A welcome shift toward mid-range and higher-end projects bodes well for the industry.

By Robert Isler

A strong 2021 appears to be in the cards for the kitchen and bath industry.

NKBA’s latest K&B Market Outlook projects industry spending to reach $158.6 billion for the year, a significant increase over the $136 billion for 2020. Although the new construction sector is expected to lead the way with a gain of 22%, kitchen and bath remodeling is projected to register a double-digit gain as well, up 10%. By specific room remodel, the split is similar, with $82 billion, or 52%, expected to go toward the bathroom, and $76 billion, or 48%, directed at the kitchen. 

One of the most significant takeaways from the study is the expected shift from lower-end projects prevalent in 2020 to mid-range and higher-end ones this year. DIY was a big factor in softer spending last year, particularly for the kitchen. Homeowners didn’t feel comfortable having professionals in their houses, and, since they were spending so much more time at home anyway, decided to scale back and tackle some projects themselves.

-- EXERCISES TO COMPLETE --
a: According to the kitchen and bath outlook, how much is industry spending projected to reach for the year?
b: Reproduce the kitchen and bath outlook text from "A welcome shift" to "at the kitchen.".

-- DATA BELOW --

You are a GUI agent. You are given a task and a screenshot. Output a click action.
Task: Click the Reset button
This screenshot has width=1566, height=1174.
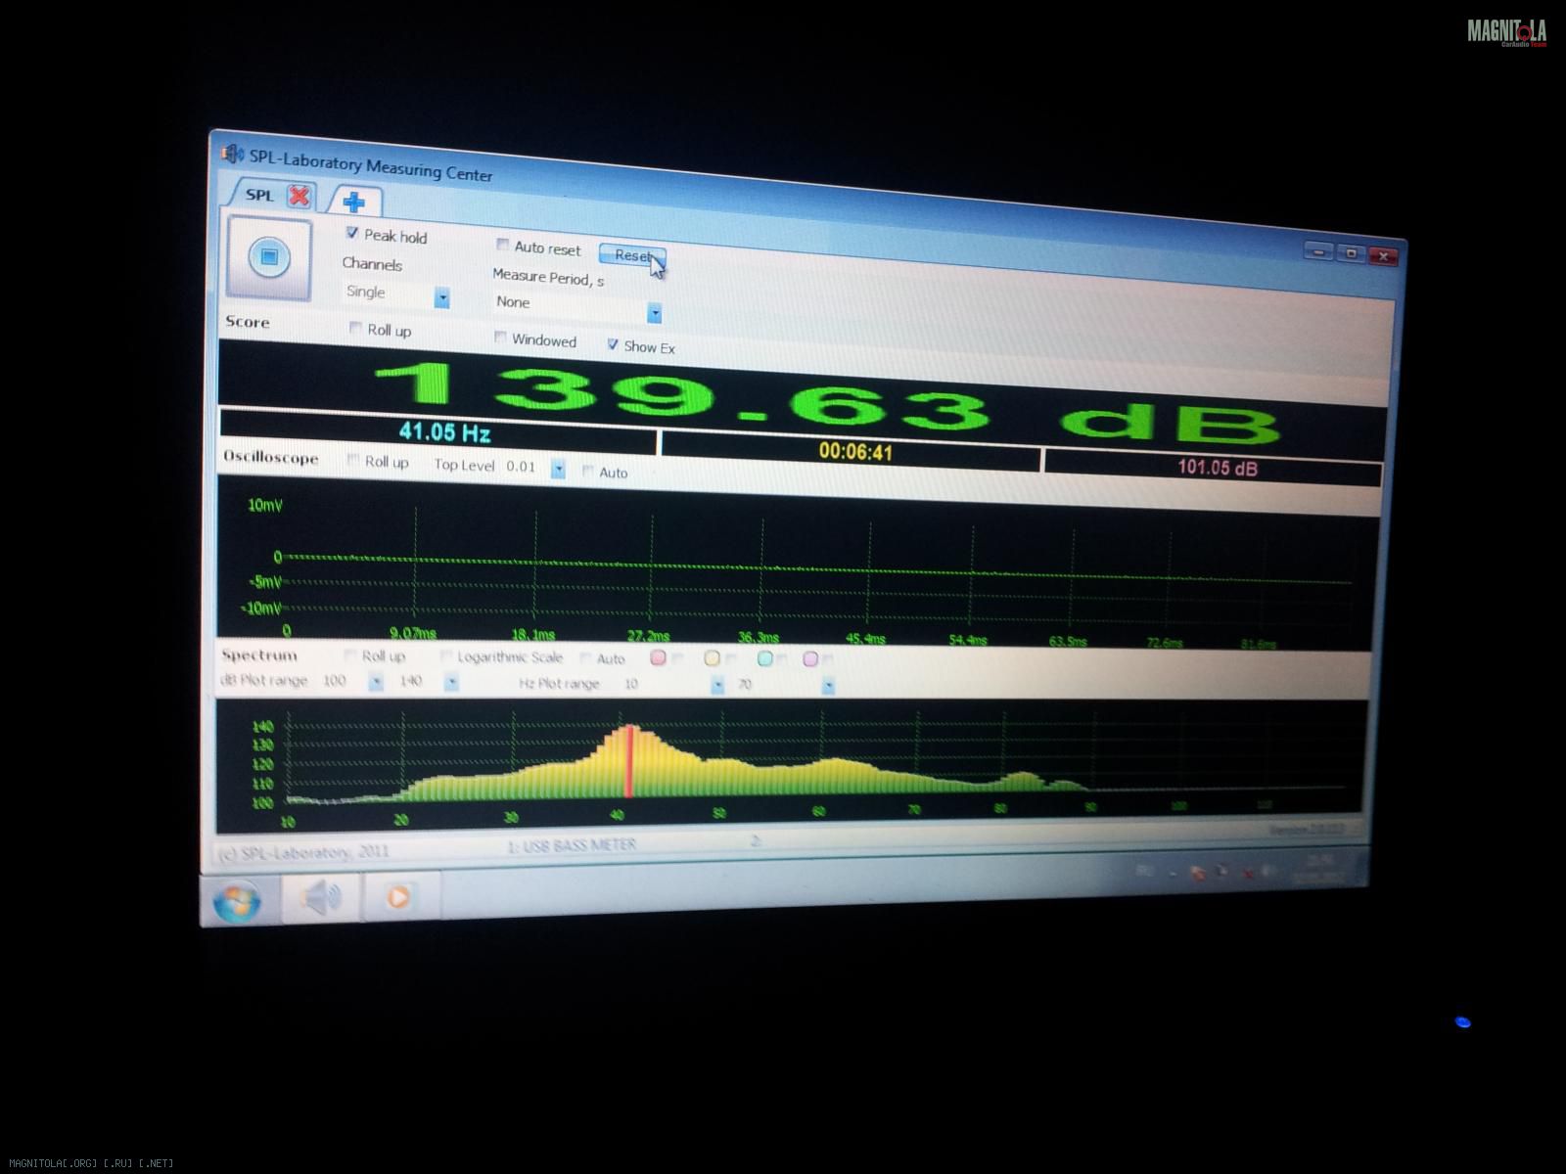632,256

-- RESULTS FOR THE EXERCISE --
a: $158.6 billion

b:
A welcome shift toward mid-range and higher-end projects bodes well for the industry.

By Robert Isler

A strong 2021 appears to be in the cards for the kitchen and bath industry.

NKBA’s latest K&B Market Outlook projects industry spending to reach $158.6 billion for the year, a significant increase over the $136 billion for 2020. Although the new construction sector is expected to lead the way with a gain of 22%, kitchen and bath remodeling is projected to register a double-digit gain as well, up 10%. By specific room remodel, the split is similar, with $82 billion, or 52%, expected to go toward the bathroom, and $76 billion, or 48%, directed at the kitchen.